Amir; Noam:  / P'IMPROVEMENTS ON THE USE OF MAXIMUM LENGTH SEQUENCES IN ACOUSTIC PULSE REFLECTOMETRY'
Acoustic Pulse Reflectometry (APR) is a common method used to measure the impulse response of a system, such as a room, tube, or musical wind instrument. Classically, it is based on the generation of one or many acoustic pulses and measuring the reflections generated in the object. Today, APR encompasses the use of more complex excitation signals, the most common of them being either a swept-sine or a Maximum Length Sequence (MLS). Both methods have been found to excite nonlinearities in the instrumentation system, most often in the loudspeaker. When using MLS, these nonlinearities crop up as spurious, artifactual peaks in the impulse response. In this paper we describe an improved MLS signal, termed here WMLS. This signal is obtained through a specific form of lengthening the original MLS signal using a tunable parameter. The net result is an impulse response with greatly reduced non-linear artifacts. Correct selection of the WMLS signal can bring the artifacts down to the level of the background noise, effectively eliminating them altogether. We present a comparison of measurements using both standard MLS and WMLS excitations, demonstrating the feasibility of WMLS and the improvement in the resulting signal to noise ratios.
Morrison; Andrew:  / O'CHARACTERIZATION OF COUPLED VIBRATIONS IN THE CARIBBEAN STEEL PAN'
The Caribbean steel pan is one of the most recently developed tuned percussion instruments and has been the subject of much scientific study in recent years. The steel pan is a unique instrument due to its arrangement of notes in a single steel membrane. The skilled tuner will usually attempt to give most notes three harmonically related partials through a process of careful hammering. Deformations of one note area inevitably change the resonant frequencies of the other notes, therefore the tuner must iteratively cycle through the notes until all are tuned. Although the resonances of the individual notes and the resonances of the skirt have been thoroughly studied, the coupling between vibrations of notes in the drum has not been studied as deeply. Movies of note strikes of a low tenor (also called a soprano) steel pan were acquired using an electronic speckle pattern interferometer equipped with a high speed camera. Movies showing the propagation of waves from the strike point and the evolution of coupling between note areas will be shown.
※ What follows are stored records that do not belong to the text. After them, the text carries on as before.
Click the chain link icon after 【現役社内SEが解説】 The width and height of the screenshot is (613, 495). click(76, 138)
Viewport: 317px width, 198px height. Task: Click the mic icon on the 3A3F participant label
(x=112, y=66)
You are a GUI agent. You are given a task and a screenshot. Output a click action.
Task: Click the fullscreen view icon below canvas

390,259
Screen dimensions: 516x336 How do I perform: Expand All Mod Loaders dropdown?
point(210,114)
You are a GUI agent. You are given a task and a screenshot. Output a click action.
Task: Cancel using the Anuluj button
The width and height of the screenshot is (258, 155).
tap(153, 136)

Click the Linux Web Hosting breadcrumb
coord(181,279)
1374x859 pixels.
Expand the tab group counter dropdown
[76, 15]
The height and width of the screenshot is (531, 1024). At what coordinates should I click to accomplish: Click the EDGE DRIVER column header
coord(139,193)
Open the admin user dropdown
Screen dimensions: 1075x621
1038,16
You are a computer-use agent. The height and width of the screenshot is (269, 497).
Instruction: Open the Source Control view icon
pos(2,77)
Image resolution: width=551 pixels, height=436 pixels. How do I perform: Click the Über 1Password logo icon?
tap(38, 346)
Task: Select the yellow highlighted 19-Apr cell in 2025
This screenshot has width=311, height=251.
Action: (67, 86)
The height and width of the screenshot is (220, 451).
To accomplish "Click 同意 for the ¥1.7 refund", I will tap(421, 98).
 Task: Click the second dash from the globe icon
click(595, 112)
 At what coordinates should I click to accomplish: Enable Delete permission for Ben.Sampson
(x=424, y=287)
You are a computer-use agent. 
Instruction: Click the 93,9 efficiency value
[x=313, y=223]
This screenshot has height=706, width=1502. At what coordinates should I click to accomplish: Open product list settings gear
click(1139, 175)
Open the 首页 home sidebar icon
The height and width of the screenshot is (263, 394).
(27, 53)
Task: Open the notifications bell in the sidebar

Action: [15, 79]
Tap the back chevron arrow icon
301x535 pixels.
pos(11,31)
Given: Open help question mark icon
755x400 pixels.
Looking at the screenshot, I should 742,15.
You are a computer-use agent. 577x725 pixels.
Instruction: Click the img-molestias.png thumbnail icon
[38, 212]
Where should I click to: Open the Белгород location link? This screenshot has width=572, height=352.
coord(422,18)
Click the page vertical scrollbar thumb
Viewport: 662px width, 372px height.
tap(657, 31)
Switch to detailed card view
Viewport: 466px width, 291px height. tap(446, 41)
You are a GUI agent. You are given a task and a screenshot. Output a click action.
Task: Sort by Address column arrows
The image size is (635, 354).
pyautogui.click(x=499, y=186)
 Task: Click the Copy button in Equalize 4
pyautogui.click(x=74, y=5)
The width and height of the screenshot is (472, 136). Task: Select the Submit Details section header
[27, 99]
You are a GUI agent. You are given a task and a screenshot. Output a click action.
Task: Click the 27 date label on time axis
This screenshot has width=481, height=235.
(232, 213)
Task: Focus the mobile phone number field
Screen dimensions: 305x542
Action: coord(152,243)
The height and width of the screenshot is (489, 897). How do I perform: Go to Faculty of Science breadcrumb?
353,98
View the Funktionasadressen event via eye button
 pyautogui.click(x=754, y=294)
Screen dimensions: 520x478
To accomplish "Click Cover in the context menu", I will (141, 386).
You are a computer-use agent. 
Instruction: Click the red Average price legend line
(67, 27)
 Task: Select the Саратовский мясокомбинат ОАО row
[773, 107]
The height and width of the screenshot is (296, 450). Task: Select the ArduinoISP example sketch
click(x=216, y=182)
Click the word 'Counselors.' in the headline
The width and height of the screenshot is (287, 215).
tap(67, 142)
Otcenasek; Zdenek: 'POSSIBILITY OF ESPI VISUALIZATION '
Electronic speckle pattern interferometers (ESPI) are prominent helping tools for non contact observations of movements of an object surface. Their functionality is based on speckles, which are products of the interference effect between both the laser beams scattered from separate unevenness of the object rough surface and the reference beam originated from the same laser source. This method is applicable on rough surfaces of solids. In the case of acoustic fields the air particles donít give speckle patterns. Also in this case ESPI visualization can be used, but based on a principle of changes in the air refractive index when air pressure is changed. The aim of this contribution is to explain basic know-how and possibilities of ESPI (especially double pulse TV ESPI method) visualizations of a sound pressure distribution in a defined space. The practical output is focused on applications on wind musical instruments (presented is an example of sound pressure distribution inside and outside of an organ pipe in the process of normal excitation).